Screenshot grounding data:

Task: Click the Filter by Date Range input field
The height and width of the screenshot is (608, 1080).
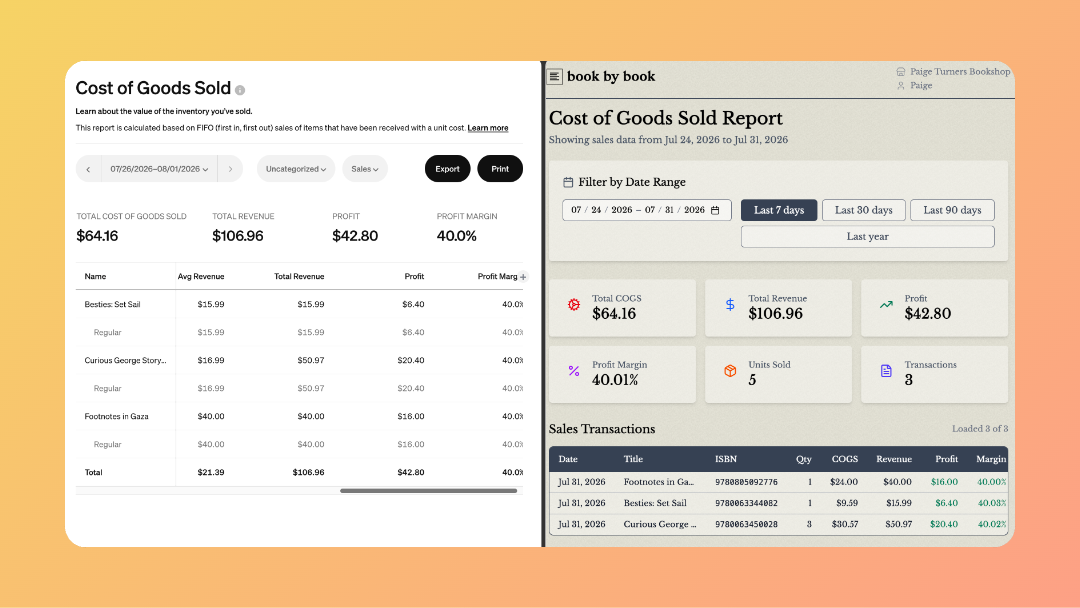Action: coord(647,210)
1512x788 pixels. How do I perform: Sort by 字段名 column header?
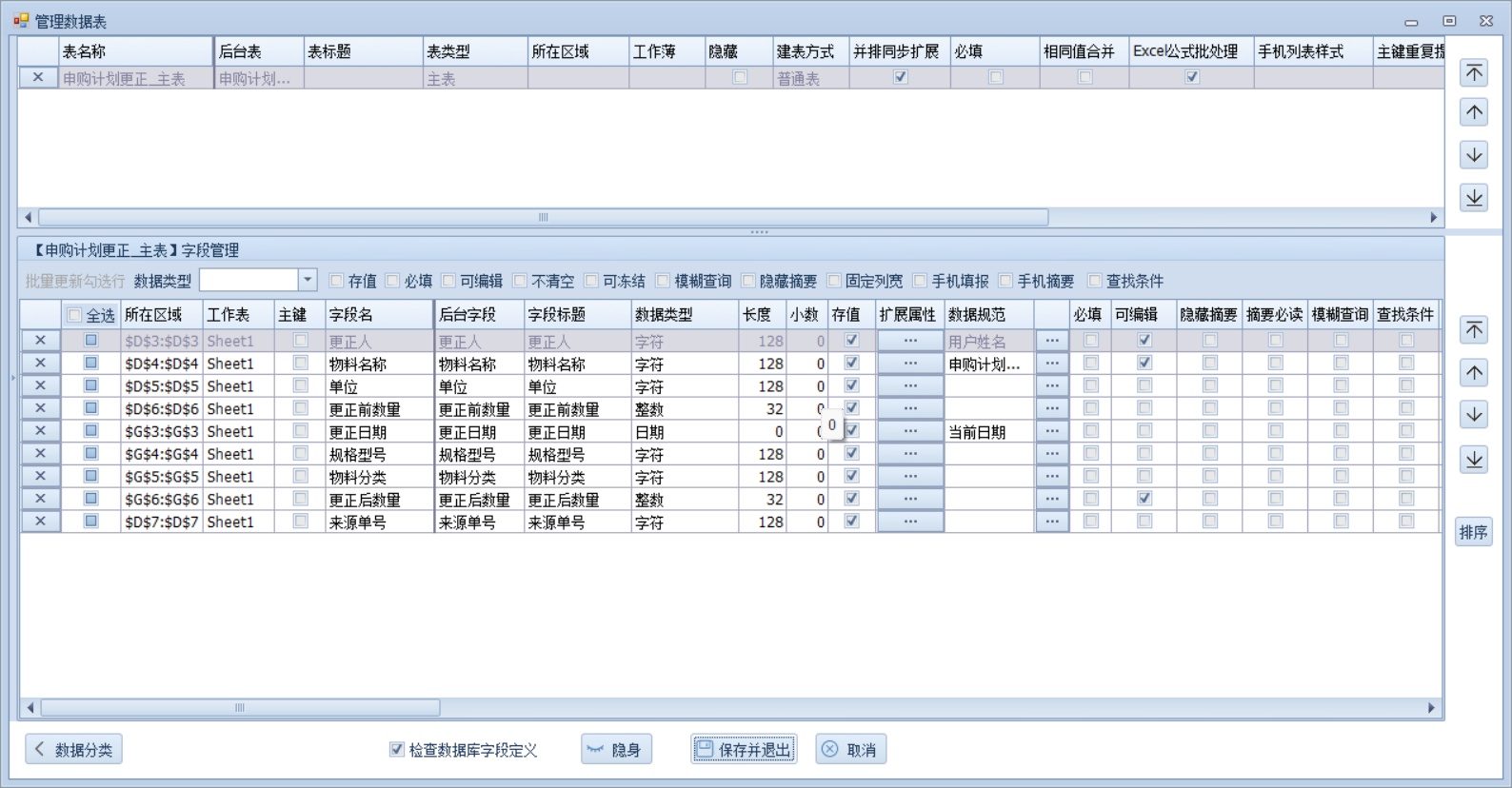point(378,315)
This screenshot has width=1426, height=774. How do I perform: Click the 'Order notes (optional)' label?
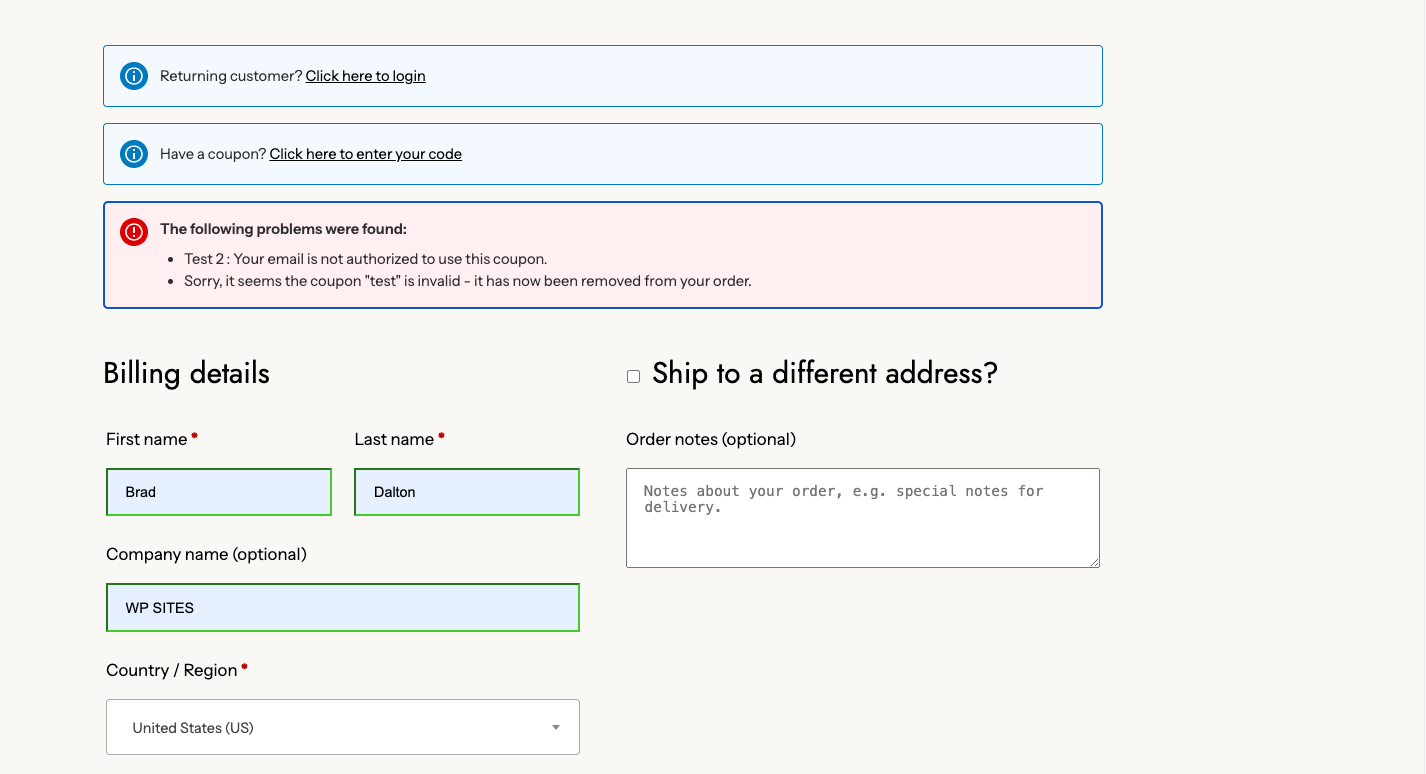pos(710,439)
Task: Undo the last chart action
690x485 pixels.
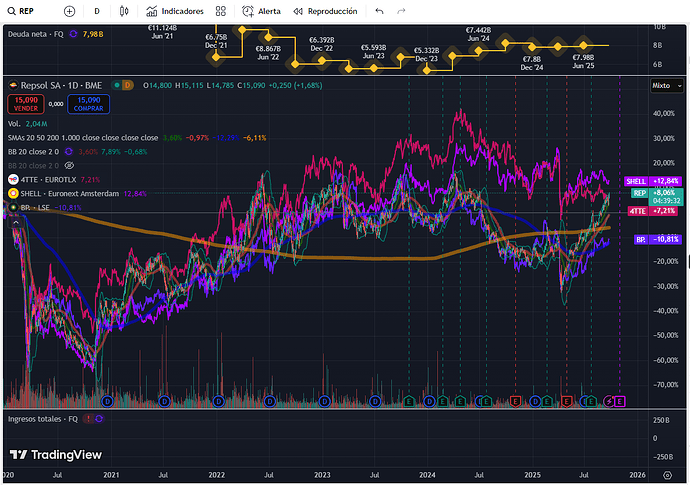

**WHAT NEEDS TO BE DONE**
The lines that contain the word "Task" are wanted; copy each of them from the records.

**SOLVED EXERCISE**
Task: Click the Filter by Date Range input field
Task: Undo the last chart action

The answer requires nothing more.